人は弱さを持っている、誰だってそうさ。うまく戒めていかないと、エネルギー、つまり欲望の強い人ほど暴走してしまうものだ。
これを上手に制御すること、これが人事制度運用の基本にすべき思想だ

地図と愉しむ東京歴史散歩 地下の秘密篇

地図とカラー写真で普段あまり意識しない東京の歴史を解説している。 地下鉄の断面図を見ると、乗っているときには気づかない高低差が分かる。

第一章「深すぎる地下鉄、浅すぎる地下鉄」と第四章「団地の土地を読み解く」が面白かった。

金持ち父さんのキャッシュフロー・クワドラント

『金持ち父さん』シリーズの2作目。 従業員(E)・自営業者(S)・ビジネスオーナー(B)・投資家(I)の4つの生き方の違いや価値観の違いについて解説している。

キャッシュフロー・クワドラント

  • Eはシステムのために働く
  • Sは本人がシステムとなって働く
  • Bはシステムを作り出したり、管理したりする
  • Iはシステムにお金を投資する

ESとBIの違い

ES BI
過程 勉強を頑張る ビジネスを立ち上げる
労働 自分が働く 自分以外が働く
時間 成功するほど忙しい 成功するほど自由
リスク 避ける 管理する

連鎖退職

連鎖退職 (日経プレミアシリーズ)

連鎖退職 (日経プレミアシリーズ)

  • 作者:山本 寛
  • 発売日: 2019/06/11
  • メディア: 新書

一人の退職をきっかけに退職者が相次ぐ「連鎖退職」のきっかけや対処について、実際に当事者にヒアリングし事例をまとめている。 原因や対応などは「まあそうだよね」という想像の範囲内だが事例が生々しくて面白い。 基本的には防ぐものとしながらも、連鎖退職により職場が良くなった(職場を混乱させる人が抜けた)という話もあり興味深い。

話の中で出てきた「組織市民行動」「組織阻害行動」の二次元モデルは使いやすそう。

怒りは他の感情と比べて驚くほど高い影響力を持ち、ネットワークの中で素早く広く伝わる
怒りの感情と上手に付き合い、振り回されないようにコントロールする技術=アンガーマネジメントが連鎖退職の防止に役立つ

連鎖退職とは

  • 連鎖退職は同調行動
    • 多数派の行動に合わせる情報的影響
    • 親密な人の行動に合わせる規範的影響
  • 連鎖退職のパターンは2つ
    • ドミノ倒し型 - やめた人の業務量が残った人の負担に。

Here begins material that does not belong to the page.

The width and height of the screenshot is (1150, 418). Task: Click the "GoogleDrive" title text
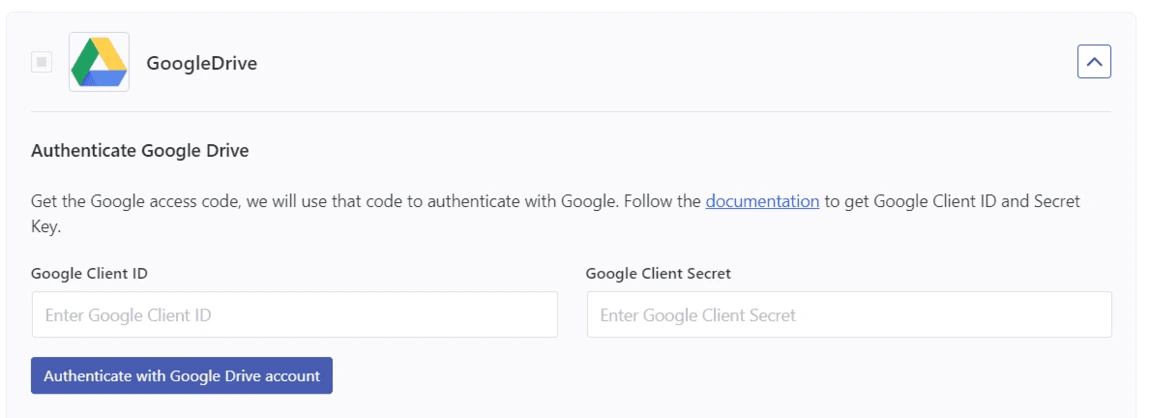(202, 64)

ベンチャーで起こりやすい
    • 蟻の一穴型 - 退職をきっかけに問題が顕在化(評価、コンプライアンス等)。大企業で起こりやすい

連鎖退職のきっかけ

  • 業績や職場環境の悪化
  • 組織体質や処遇の不満
  • 優秀な社員や同期の退職、引き抜き
  • 希望退職やリストラ
  • 事業譲渡や経営者の交代

連鎖退職の対策

対策はヒアリングでこういうのがあると良かった、あって良かったという話ぽいのでエビデンスはなし。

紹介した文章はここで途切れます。